SET TASKS:
- 1) According to the article about the art exhibit, during what hours does the autumn Art Stroll take place?
- 2) Please reproduce the part of the article about the art exhibit that begins at the words "Dione Greenburg with" and stops after "spiritual, internal being.".

PASSAGE GIVEN:
Dione Greenburg with daughter Mollie

In her new exhibit, artist Dione Greenberg gives color and form to an aspect of human nature most often considered inexpressible — our spiritual, internal being.

“It’s inner-directed rather than external forms,” she said of her exhibit, “impulses of the spirit,” which opens during an artist’s reception this Friday, Oct. 18, from 6 to 9 p.m., at Sam & Eddie’s Open Books Gallery. “It’s about internal space and expressions of the soul.”

The exhibit is part of the autumn Art Stroll, this Friday from 6 to 10 p.m. The bi-annual event, which features the original work of local and regional artists, will be featured in several galleries and stores, including the Epic Book Shop on Dayton Street, the Winds Cafe and Village Artisans on Xenia Avenue, and “would you, could you” In A Frame and Julia Etta’s Trunk at 100 Corry Street.

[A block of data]
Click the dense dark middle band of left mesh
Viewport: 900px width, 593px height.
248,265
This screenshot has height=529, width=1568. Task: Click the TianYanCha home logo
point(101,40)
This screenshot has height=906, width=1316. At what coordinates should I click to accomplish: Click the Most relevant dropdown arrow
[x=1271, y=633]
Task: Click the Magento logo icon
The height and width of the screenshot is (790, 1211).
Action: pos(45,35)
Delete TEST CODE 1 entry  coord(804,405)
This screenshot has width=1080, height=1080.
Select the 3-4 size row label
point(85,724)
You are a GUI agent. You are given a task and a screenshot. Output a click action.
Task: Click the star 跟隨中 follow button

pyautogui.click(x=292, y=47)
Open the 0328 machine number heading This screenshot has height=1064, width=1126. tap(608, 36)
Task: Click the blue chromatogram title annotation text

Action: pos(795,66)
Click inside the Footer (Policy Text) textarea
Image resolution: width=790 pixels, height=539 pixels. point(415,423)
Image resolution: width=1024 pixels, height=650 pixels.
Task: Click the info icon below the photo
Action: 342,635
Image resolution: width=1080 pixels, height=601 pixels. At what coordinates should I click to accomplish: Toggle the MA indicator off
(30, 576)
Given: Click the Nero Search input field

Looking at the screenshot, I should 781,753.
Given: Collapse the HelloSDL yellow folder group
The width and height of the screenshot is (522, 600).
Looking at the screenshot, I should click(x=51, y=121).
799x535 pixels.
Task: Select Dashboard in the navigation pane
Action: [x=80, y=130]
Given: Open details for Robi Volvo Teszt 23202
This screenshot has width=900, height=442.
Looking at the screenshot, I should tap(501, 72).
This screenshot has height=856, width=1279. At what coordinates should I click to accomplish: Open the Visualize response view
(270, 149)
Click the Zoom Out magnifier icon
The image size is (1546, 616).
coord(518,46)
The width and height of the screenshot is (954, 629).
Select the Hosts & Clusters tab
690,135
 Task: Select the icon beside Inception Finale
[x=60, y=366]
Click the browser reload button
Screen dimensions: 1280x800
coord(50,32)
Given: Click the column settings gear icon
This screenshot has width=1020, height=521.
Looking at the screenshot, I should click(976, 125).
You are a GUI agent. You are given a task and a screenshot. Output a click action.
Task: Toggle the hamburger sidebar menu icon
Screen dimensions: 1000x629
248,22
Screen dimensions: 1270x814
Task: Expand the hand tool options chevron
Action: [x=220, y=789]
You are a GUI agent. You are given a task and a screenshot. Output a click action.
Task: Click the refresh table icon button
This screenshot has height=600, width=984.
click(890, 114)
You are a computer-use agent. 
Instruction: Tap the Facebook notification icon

RESULTS IN ORDER:
- 1) From 6 to 10 p.m. on Friday.

- 2)
Dione Greenburg with daughter Mollie

In her new exhibit, artist Dione Greenberg gives color and form to an aspect of human nature most often considered inexpressible — our spiritual, internal being.